While the most vulnerable are the least responsible for the emissions that are causing drastic weather changes, they are the demographics that need the most climate resilience. Climate resilience has five main pillars: threshold capacity, coping capacity, recovery capacity, adaptive capacity, and transformative capacity.
Although many of the pillars are ‘out of reach’ for many African countries, due to lack of infrastructure and resources, there is room to fix the decline in biodiversity that is weakening the natural system and implement incremental and transformative solutions.
These last two are a challenge the AFR100 (the African Forest Landscape Restoration Initiative) has put on African countries. The initiative has pushed 31 countries to commit to restoring over 100 million hectares of African land by 2030. They have highlighted some projects that are making headway towards this idyllic goal.
Bamboo forests to repair degraded land in Kenya
In Kenya’s Nyeri county, vast tracts of land have been stripped of trees to make way for crops. As a result, rivers dried up, soils eroded, traditional crops suffered from disease, and the changing rainfall patterns and shifting planting cycles caused by climate change have left farmers on the brink of food and economic instability.
GreenPot Enterprises (GPE) Limited, Kenya’s first fully integrated bamboo company, is working to restore the land. They are transforming individual, community, and national fortunes through a raft of innovative bamboo-based concepts and initiatives.
“Bamboo is the magic grass that brings wealth, safeguards the environment, and generally makes the world a much better place… Restoration of the ecological integrity of degraded landscapes in Kenya is key for GPE. We are educating communities around us on preserving what is currently there as we work on restoring deforested and degraded forest landscapes one bamboo tree at a time,” the company website explains.
The company works with 800 farmers to plant clustering bamboo (a non-invasive variety) across nearly 500 hectares. Then twice a year, the plant is selectively harvested, keeping the soil in place and nutrient dense. Not only does it benefit the farmers in terms of effective crop rotation but they can also sell the bamboo to GPE which funnels it into sustainable energy, construction, and textile industries.
Youth Forest Restoration Program in Malawi
The Ministry of Natural Resources, Energy, and Mining will use USD 2 million (1.43 billion Malawian kwacha) for a youth forest restoration program aimed at combating deforestation for farming and implementing long-term solutions for natural resource management.
The program is helping implement a first-of-its-kind National Forest Landscape Restoration Strategy, which provides clear targets and priority interventions as well as incentives for the youth. The young people involved receive a daily wage for planting trees and, will later, benefit from bonuses based on tree survival rates and forest management improvement.
In its first 18 months, more than 11,000 people from nearly 500 youth groups have been employed.
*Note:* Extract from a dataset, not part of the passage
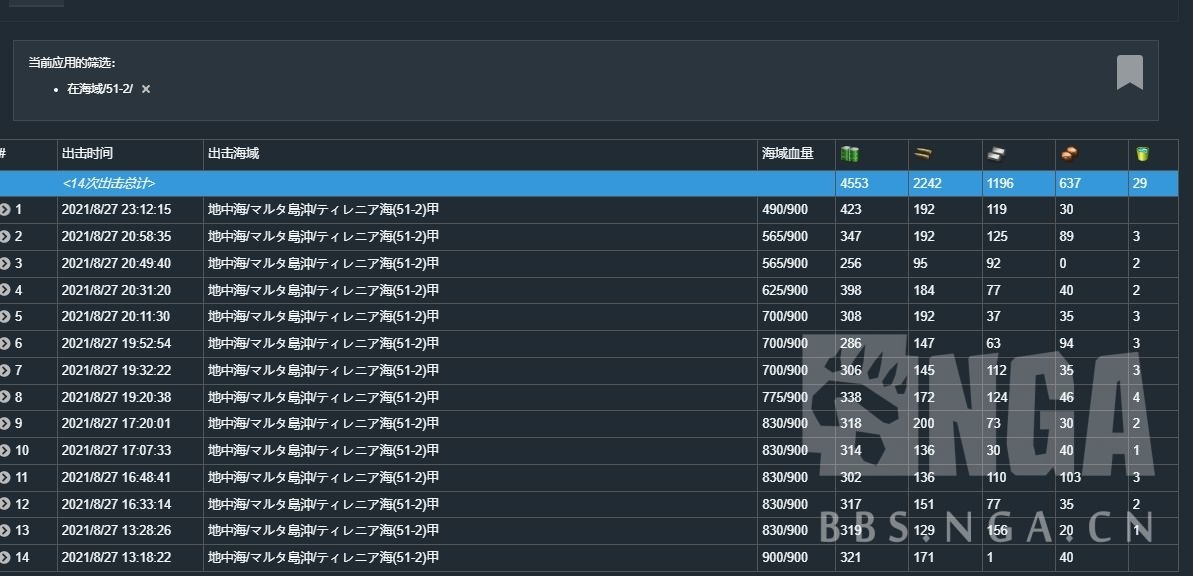Sort by 出击时间 column header
Image resolution: width=1193 pixels, height=576 pixels.
coord(88,154)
Growing billions of trees in Ethiopia
According to AFR100, forest products, like honey and bamboo, inject more than 91 billion birrs (USD 2.6 billion) into Ethiopia’s GDP but forest cover has fallen to 15.7%. Despite local communities growing millions of trees and bamboo stalks for decades to restore farms forests and pastures, no efforts have gone on a larger scale than the ambitious Green Legacy campaign.
Through the campaign, Prime Minister Abiy Ahmed (Ph.D.) has led millions of people to plant 9 billion trees since 2019. This number is set to rise to 20 billion in the coming two years.
Read More: Ethiopia is using plant graffiti to regenerate degraded forests
Even with worryingly drastic climate change happening in shorter timeframes, these restoration efforts are a step into a less vulnerable future. Researchers even optimistically claim that they might lead to innovative transformative solutions that will push the collective towards threshold capacity, coping capacity, and recovery capacity.